Topic updates
Shopper happy to shun ultimatum offers
7th April 2017
Bad news for pushy sales people: putting pressure on us to buy now or miss out doesn’t necessarily make us go for limited-time offers. That’s the result of experimental research by Robert Sugden, Mengjie Wang and Daniel Zizzo, presented at the Royal Economic Society's annual conference at the University of Bristol in April 2017. In fact, a super-short ultimatum makes it less likely we’ll bite.
The researchers gave participants in their experiment a series of time-limited offers to discover their motivations for accepting or rejecting the opportunity. Time-limited offers were actually less likely to be chosen when time pressure was high than when it was low: increasing the period during which a time-limited offer was available from 4 to 12 seconds increased the probability that the time-limited offer was chosen by 13%.

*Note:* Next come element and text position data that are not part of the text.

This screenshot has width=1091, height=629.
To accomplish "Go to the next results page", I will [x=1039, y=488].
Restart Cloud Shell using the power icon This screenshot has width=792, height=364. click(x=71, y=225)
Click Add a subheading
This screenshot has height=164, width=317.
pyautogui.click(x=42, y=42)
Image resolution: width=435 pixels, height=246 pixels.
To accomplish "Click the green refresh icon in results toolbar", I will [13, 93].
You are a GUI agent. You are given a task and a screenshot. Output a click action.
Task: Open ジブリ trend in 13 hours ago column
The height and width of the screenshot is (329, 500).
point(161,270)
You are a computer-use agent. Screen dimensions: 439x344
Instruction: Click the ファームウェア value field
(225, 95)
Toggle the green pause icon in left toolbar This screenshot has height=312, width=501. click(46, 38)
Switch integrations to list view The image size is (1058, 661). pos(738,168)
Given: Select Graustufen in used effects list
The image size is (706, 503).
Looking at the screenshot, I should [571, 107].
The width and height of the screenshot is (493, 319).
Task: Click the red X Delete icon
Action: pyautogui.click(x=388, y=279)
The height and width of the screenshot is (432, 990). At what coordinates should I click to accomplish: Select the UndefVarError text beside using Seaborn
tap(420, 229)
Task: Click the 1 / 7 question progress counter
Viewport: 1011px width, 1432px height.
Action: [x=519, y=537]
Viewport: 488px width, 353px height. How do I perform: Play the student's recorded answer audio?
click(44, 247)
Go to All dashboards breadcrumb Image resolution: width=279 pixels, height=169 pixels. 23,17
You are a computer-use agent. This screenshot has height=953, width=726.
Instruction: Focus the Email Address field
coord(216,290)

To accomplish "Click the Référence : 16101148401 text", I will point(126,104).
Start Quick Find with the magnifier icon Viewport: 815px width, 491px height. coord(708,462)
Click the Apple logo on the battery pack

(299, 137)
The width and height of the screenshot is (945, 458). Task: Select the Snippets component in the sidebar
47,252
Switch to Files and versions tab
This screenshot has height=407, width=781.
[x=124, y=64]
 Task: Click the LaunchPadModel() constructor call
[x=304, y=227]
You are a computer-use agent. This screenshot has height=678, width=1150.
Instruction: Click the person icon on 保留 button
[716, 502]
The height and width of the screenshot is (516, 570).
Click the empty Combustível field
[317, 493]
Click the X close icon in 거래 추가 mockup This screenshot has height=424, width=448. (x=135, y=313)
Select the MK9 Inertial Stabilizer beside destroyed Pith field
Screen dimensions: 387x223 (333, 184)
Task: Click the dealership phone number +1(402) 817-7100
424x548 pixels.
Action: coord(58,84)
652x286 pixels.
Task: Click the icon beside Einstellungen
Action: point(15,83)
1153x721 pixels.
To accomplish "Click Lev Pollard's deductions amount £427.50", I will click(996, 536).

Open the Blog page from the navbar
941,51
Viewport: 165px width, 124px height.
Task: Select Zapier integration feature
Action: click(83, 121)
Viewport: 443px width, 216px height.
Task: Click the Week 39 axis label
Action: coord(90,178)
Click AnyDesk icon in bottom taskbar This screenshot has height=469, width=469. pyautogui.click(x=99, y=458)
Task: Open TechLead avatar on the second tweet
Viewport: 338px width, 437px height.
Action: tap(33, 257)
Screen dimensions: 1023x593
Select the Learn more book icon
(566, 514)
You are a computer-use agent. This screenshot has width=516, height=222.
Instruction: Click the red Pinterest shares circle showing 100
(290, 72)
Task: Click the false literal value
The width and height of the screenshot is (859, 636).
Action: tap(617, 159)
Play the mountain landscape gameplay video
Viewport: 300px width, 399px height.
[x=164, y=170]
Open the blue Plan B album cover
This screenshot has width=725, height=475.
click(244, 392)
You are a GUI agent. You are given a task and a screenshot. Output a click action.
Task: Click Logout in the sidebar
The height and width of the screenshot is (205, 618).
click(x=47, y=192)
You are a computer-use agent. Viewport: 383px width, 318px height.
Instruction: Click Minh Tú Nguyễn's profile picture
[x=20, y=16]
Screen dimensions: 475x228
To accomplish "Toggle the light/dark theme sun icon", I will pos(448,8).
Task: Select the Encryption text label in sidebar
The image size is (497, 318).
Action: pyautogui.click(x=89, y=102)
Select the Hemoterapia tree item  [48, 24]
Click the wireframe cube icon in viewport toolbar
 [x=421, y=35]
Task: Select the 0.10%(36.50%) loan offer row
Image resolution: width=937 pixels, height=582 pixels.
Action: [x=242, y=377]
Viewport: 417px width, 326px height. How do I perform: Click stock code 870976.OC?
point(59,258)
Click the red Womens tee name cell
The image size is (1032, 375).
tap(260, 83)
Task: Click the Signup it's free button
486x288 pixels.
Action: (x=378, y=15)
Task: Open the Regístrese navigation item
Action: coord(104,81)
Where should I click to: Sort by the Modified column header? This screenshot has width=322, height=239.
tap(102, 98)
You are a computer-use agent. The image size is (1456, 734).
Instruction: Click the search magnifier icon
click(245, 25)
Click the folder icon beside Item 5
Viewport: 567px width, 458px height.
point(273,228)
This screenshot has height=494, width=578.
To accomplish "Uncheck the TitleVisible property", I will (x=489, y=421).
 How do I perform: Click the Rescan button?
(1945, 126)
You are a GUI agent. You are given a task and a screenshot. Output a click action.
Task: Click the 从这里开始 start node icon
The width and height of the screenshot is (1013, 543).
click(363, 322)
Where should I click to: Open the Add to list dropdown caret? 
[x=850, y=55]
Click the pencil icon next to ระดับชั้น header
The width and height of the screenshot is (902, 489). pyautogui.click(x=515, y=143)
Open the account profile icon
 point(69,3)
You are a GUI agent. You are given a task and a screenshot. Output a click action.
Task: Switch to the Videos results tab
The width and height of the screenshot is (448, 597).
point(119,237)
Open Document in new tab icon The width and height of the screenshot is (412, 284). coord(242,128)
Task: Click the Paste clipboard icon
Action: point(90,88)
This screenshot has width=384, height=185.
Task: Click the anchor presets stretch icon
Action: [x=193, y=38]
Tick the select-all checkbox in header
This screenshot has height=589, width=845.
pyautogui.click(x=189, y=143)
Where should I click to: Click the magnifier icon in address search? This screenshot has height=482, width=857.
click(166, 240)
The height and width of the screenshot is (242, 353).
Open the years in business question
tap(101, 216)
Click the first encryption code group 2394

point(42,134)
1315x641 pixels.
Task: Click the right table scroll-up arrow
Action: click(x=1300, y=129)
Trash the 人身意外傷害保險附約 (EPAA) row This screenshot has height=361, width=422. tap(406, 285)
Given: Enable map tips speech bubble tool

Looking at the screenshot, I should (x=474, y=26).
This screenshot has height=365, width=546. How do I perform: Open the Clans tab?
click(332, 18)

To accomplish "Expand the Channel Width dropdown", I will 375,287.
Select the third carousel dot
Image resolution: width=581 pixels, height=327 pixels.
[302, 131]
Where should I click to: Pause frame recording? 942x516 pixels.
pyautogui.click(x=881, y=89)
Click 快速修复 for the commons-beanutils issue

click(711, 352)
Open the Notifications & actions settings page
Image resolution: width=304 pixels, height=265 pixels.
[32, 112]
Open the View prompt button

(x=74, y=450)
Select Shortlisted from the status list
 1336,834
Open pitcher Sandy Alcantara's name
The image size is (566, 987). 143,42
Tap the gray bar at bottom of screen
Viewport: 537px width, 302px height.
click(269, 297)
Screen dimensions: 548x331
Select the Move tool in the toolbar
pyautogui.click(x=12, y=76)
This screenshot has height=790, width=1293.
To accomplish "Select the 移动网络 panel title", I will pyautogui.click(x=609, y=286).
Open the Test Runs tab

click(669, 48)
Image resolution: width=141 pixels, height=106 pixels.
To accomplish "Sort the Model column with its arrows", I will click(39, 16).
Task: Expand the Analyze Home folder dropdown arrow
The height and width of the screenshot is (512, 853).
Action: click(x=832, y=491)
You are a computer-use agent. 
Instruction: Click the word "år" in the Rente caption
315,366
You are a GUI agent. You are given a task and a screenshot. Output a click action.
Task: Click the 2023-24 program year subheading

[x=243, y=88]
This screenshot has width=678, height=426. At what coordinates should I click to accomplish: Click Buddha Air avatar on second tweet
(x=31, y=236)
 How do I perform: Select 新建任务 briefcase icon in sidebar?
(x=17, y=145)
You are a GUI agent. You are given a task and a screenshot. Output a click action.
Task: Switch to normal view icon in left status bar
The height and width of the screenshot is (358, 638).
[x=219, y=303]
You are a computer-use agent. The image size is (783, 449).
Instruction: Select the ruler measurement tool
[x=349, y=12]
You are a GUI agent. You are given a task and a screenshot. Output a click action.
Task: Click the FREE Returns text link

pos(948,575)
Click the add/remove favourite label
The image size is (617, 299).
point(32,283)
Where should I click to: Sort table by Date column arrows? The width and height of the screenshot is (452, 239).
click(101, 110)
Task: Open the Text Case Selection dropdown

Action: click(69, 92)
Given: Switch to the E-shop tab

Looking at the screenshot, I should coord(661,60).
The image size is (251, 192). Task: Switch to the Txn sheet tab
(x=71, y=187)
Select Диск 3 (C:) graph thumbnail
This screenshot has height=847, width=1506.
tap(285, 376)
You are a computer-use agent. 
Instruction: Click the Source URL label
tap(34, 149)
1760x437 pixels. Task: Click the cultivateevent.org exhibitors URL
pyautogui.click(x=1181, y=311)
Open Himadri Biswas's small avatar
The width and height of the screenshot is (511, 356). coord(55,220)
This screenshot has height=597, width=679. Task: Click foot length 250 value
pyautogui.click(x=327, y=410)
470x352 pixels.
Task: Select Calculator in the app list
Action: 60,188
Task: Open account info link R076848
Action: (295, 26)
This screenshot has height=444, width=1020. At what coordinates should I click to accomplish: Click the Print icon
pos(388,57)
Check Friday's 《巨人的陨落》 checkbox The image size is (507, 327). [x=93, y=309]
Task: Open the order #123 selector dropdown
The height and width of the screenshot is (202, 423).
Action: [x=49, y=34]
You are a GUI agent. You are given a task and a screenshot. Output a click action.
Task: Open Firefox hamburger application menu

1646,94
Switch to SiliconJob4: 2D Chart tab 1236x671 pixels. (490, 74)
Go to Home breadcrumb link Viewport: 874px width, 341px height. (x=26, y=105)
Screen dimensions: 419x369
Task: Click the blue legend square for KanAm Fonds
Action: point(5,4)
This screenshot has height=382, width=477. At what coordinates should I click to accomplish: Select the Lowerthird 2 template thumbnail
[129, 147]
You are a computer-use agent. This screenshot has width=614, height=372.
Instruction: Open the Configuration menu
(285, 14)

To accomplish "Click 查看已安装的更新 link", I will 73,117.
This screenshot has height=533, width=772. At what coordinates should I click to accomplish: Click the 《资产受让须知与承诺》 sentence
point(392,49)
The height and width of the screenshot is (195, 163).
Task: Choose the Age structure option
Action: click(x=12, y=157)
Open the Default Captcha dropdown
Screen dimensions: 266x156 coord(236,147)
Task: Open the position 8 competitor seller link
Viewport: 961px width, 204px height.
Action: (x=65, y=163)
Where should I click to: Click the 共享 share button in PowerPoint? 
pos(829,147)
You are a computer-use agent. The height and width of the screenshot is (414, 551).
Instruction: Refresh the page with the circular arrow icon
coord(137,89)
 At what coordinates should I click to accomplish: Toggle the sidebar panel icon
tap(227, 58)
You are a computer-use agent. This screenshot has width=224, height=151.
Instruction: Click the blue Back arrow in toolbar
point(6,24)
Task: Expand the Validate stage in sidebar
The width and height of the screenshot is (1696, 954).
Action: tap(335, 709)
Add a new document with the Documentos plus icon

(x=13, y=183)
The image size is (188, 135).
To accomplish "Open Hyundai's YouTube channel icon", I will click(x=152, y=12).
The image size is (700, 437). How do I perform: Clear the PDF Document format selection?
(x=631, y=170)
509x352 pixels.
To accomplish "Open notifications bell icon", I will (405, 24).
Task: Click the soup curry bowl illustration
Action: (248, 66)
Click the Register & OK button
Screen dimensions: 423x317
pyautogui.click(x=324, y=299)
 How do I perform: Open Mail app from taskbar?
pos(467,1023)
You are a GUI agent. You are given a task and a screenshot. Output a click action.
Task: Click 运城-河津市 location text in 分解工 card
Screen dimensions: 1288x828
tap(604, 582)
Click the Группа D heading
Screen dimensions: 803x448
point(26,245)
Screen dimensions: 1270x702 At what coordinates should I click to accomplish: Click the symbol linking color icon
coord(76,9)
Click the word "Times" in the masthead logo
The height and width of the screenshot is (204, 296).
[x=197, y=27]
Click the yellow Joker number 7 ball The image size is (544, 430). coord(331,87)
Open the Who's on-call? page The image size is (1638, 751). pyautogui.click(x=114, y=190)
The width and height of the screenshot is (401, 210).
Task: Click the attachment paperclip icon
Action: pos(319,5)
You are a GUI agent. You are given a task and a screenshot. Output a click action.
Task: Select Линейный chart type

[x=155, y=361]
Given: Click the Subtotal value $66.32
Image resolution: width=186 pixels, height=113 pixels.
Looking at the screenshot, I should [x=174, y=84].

But if more buyers aren’t hustled into a snap decision by fear of missing out, why do we go for time-limited offers at all?
The researchers conclude that risk aversion is the dominant driver of purchases, provided the time pressure isn’t too extreme: ‘Accepting a time-limited offer is less risky than continuing to search for a better price, and it is known that most people prefer to avoid risk even in decisions that involve very small stakes.’
Familiar examples of time-limited offers include the doorstep seller who claims that he is currently ‘in the area’ but will not be returning; the telephone seller who makes a ‘special offer’ that can be accepted only during that phone call; the internet site that offers a buy-now discount; and the seller of a used car who claims that another buyer has shown great interest in it and will be returning shortly.